Real users, real questions, real time: the TREC LiveQA challenge

Eugene Agichtein, David Carmel, Dan Pelleg, Yuval Pinter – Yahoo Labs, Haifa

Donna Harman, NIST

The Text REtrieval Conference (TREC), sponsored by the National Institute of Standards and Technology (NIST), provides the infrastructure for large-scale evaluation of text retrieval methodologies. The automated question answering (QA) track, which has been one of the most popular tracks in TREC for many years, has focused on the task of providing automatic answers for human questions. The track primarily dealt with factual questions, and the answers provided by participants were extracted from a corpus of News articles.

The TREC Live Question Answering track (LiveQA) that we organized this year, focuses on “live” question answering for real-user questions. Real user questions, extracted from the stream of most recent questions submitted on the Yahoo Answers (YA) site, and which have not yet been answered by humans, were sent to participant QA systems who answer the questions.  There wasn’t any restriction on the system resources for question answering. The only restrictions were that the length of the answers should not exceed 1000 characters, and the response time was limited to one minute, thus enforcing the system to answer programmatically in (almost) real-time.

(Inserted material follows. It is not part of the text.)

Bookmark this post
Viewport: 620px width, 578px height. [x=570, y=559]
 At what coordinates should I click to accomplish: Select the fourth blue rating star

The official run of the track was scheduled for August 31, 2015, for a 24 hours period. 1340 live questions that were landed on the Yahoo Answers site were submitted to 22 registered systems, built by 14 participating institutions around the globe (from Australia, China, the Middle East, Europe, and North America).

The submitted questions were collected from a few predefined categories (Health, Sport, Computer & Internet, Pets…). In contrast to factoid questions used in previous QA tracks, YA questions are much more diverse, including opinion, advice, polls, and many other question types, thus making the task far more realistic and challenging. Here are a few examples of the submitted questions:

  • “What’s the best thing to do when depressed? Should I push myself to work?”
  • “I’m a black male with curly soft textured hair versus nappy hair. I want to twist it, is this possible for it to look nice and if so how?”
  • “Is it safe to use diluted clorox to get the stains off tea cups?”
  • “I want to migrate in USA. I am a software engineer from Bangladesh. Can anyone help me?”
  • “How does someone with one eye blink?”

About 25,000 valid answers were collected from participants by our test system. The correctness and the quality of the answers will later be judged by NIST assessors. Systems performance will be announced in the coming Trec conference at Washington D.C., in November 2015. In the conference we will also discuss and cover the different approaches used by the participants for Live QA. The questions with the judged answers will be available to the public after the conference for further research.

We want to thank all participants for their effort and patience. This is the first time that we run such an experiment and we are very happy with the amount of participation and with the quality of the answers. From our perspective, it was a real pleasure, and we all look forward for the results to be published. We are committed to run the LiveQA track again next year (if NIST will let us of course) and expect even more participation and higher answering quality next year.